Si le résultat d’un test ne confère qu’une illusion de sécurité pour soi et les autres, alors pourquoi se faire dépister ?
D’un point de vue normatif, on peut entendre qu’être contaminé par le SARS-CoV-2 est un danger pour soi et les autres, et que, par conséquent, le dépistage massif et l’isolement sont éthiquement appropriés pour s’en préserver et préserver les autres.
De même, dans le cadre professionnel, défendre la primauté du bien collectif des organisations sur certains droits individuels semble tout aussi défendable. C’est d’ailleurs ce qu’avance la ministre du Travail, Elisabeth Borne, lorsqu’elle justifie le recours aux tests par le besoin « d’assurer la pérennité de l’entreprise », au-delà de l’intérêt moral de leur direction à protéger la santé de leurs salariés.
Apprécier la légalité ou la légitimité du dépistage dans un contexte où l’exceptionnalité des mesures sanitaires est quotidiennement étayée par des discours et des chiffres rappelant la gravité de l’épidémie n’est pas une affaire aisée.
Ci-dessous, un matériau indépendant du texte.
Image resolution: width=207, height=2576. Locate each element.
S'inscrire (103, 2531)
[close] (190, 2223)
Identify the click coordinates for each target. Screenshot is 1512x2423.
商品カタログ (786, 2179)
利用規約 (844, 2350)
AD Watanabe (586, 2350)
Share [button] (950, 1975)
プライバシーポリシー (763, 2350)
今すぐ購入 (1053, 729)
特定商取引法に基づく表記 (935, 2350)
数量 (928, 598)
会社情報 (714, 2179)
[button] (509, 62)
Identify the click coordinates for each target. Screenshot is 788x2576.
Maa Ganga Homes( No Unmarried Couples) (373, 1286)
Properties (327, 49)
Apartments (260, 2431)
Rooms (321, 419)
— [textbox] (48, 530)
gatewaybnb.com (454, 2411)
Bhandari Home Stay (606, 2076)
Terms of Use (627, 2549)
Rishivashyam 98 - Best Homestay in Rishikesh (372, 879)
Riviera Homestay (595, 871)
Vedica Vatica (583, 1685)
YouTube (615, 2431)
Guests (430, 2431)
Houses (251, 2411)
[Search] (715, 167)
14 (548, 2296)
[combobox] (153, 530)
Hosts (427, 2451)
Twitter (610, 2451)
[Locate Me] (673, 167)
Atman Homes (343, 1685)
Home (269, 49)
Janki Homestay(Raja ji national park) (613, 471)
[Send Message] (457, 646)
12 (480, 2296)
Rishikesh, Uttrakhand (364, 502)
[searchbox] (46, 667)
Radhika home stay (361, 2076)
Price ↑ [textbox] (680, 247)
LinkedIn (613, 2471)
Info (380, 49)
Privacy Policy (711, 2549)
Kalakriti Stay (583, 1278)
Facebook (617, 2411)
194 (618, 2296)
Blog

Pour autant, comment envisager que des personnes au statut professionnel précaire, en intérim ou travaillant à la journée, puissent se permettre une semaine sans revenu, voire prendre le risque de perdre leur travail en cas de résultat positif ?
À Liverpool, où seuls 4% de la population des quartiers défavorisés s’est portée volontaire, une des principales raisons avancées est l’impact sur le travail. Certains aspects des politiques de dépistage s’avèrent ainsi bien dissuasifs. On peut d’ailleurs se demander si au-delà d’une forme de lassitude et des effets propres au confinement, la baisse importante du nombre de tests réalisés ces dernières semaines n’est pas une réaction compréhensible à des messages de prévention sans prise concrète avec la vie réelle.
Comme de nombreux travaux l’ont montré, la gestion des organisations modernes est essentiellement technocratique. Elle s’enracine dans une idéologie managériale qui veut que la résolution des problèmes publics passe par des solutions scientifiques et techniques.
Tel qu’il est pensé par les pouvoirs publics et utilisé aujourd’hui, le dépistage est parfaitement compatible avec les déclinaisons opérationnelles de cette idéologie que sont la surveillance, le contrôle et la maîtrise. Au-delà de ses aspects instrumentaux, le dépistage semble bien s’avérer un outil de (re)légitimation du pouvoir dans une crise qui n’a jamais été uniquement sanitaire.